Over the next two days the patient’s blood pressure and agitation were controlled. A MRI/MRV was performed and showed hyperintense signaling in bilateral posterior parietal and occipital lobes, right temporal lobe and right frontoparietal region consistent with posterior reversible encephalopathy syndrome (PRES). The patient was also noted to have worsening anemia from 10.6 on admission to 7.2 mg/dl with moderate schistocytes on peripheral smear, thrombocytopenia, low haptoglobin and elevated lactate dehydrogenase consistent with microangiopathic hemolytic anemia (MAHA).
The patient’s encephalopathy and MAHA resolved with blood pressure control and was subsequently taken off of antibiotics and tacrolimus with discharge on day 5.

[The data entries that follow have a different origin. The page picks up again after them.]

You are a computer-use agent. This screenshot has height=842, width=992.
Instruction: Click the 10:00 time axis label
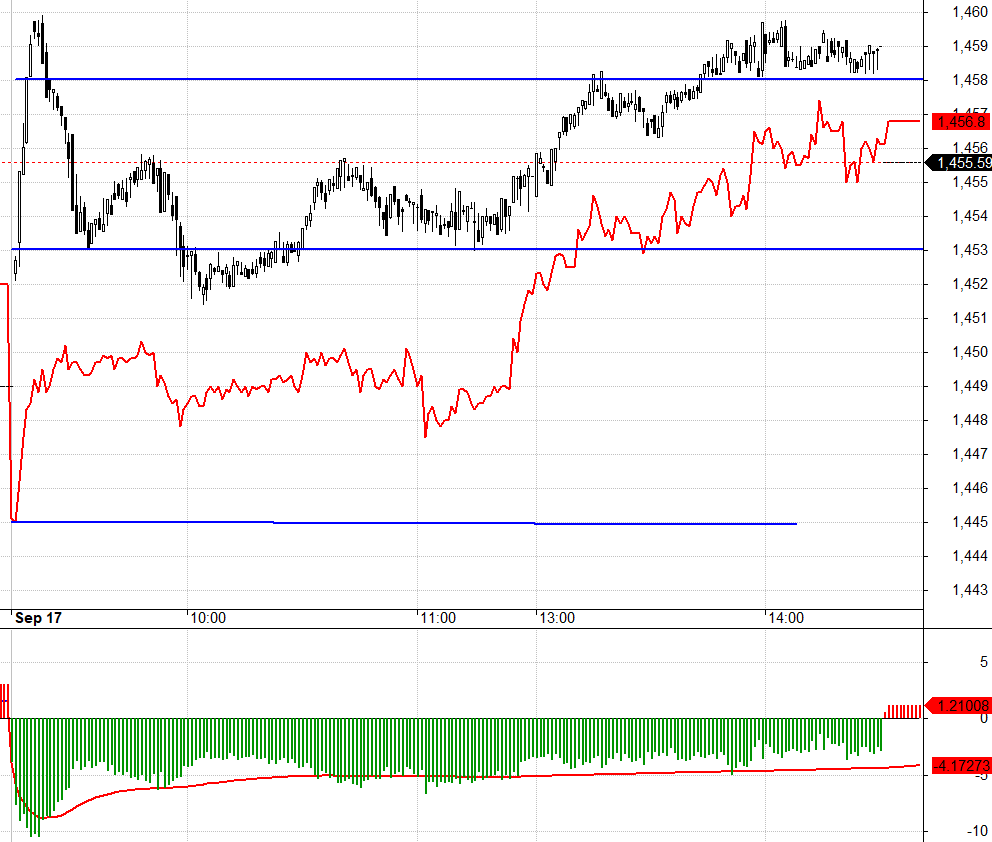pos(208,618)
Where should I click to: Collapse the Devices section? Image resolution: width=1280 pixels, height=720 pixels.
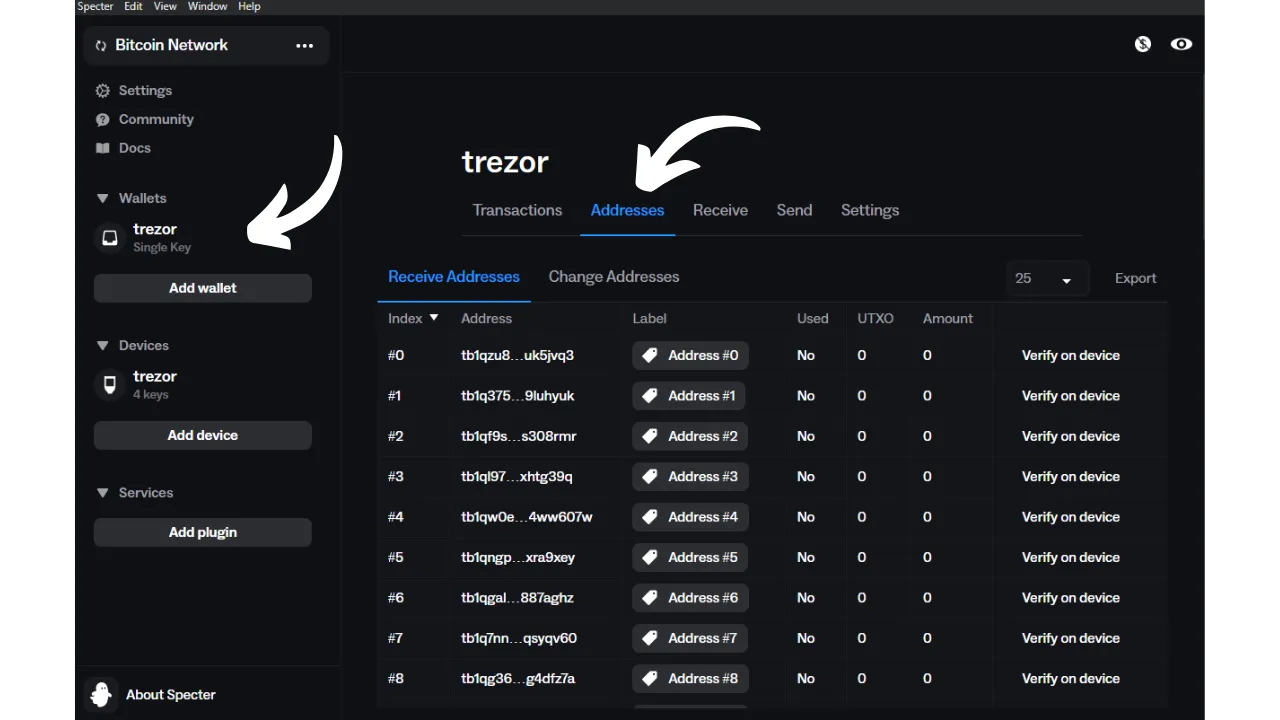(102, 345)

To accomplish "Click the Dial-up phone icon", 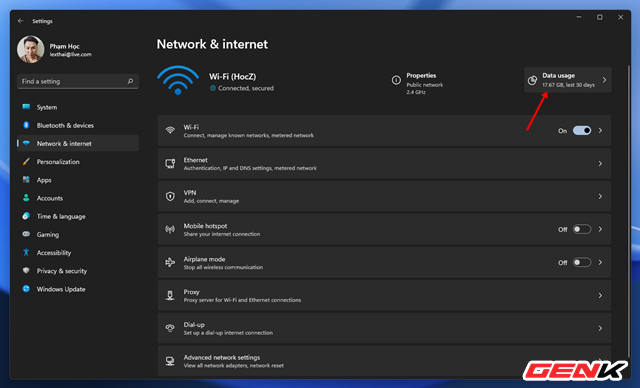I will pos(170,328).
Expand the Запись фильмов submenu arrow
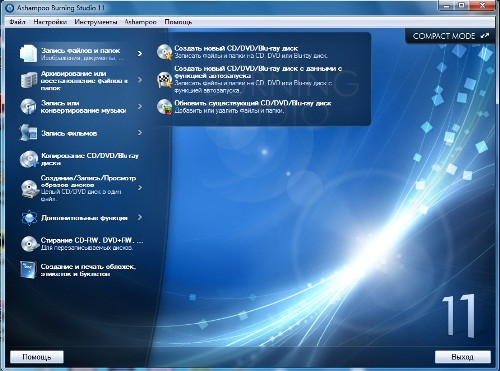500x371 pixels. 140,133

Discussion: Tacrolimus is a calcineurin inhibitor that is used in patients with idiopathic membranous nephropathy. Tacrolimus has multiple side effects, one that is significant for this case is hypertension. It was determined that the patient’s hypertensive emergency was caused by tacrolimus’ effect on blood pressure regulation. This loss of blood pressure regulation then lead to subcortical vasogenic brain edema causing PRES as seen by the patient’s headache, changes in mental status, acute kidney injury and MRI findings. The concurrent hypertensive emergency also led to the subsequent MAHA potentially also due to damage to vascular wall and thus sheering of the red blood cells. There was concern for thrombotic thrombocytopenic purpura, which would necessitate plasma exchange, however given the resolution of symptoms and laboratory findings with blood pressure control hypertensive emergency was determined to be the etiology.
Conclusions: Tacrolimus can lead to hypertensive emergency and subsequently PRES and MAHA. It is important for the primary physician to recognize these reversible but serious complications caused by tacrolimus when identifying patients who present with acute undifferentiated encephalopathy and uncontrolled hypertension.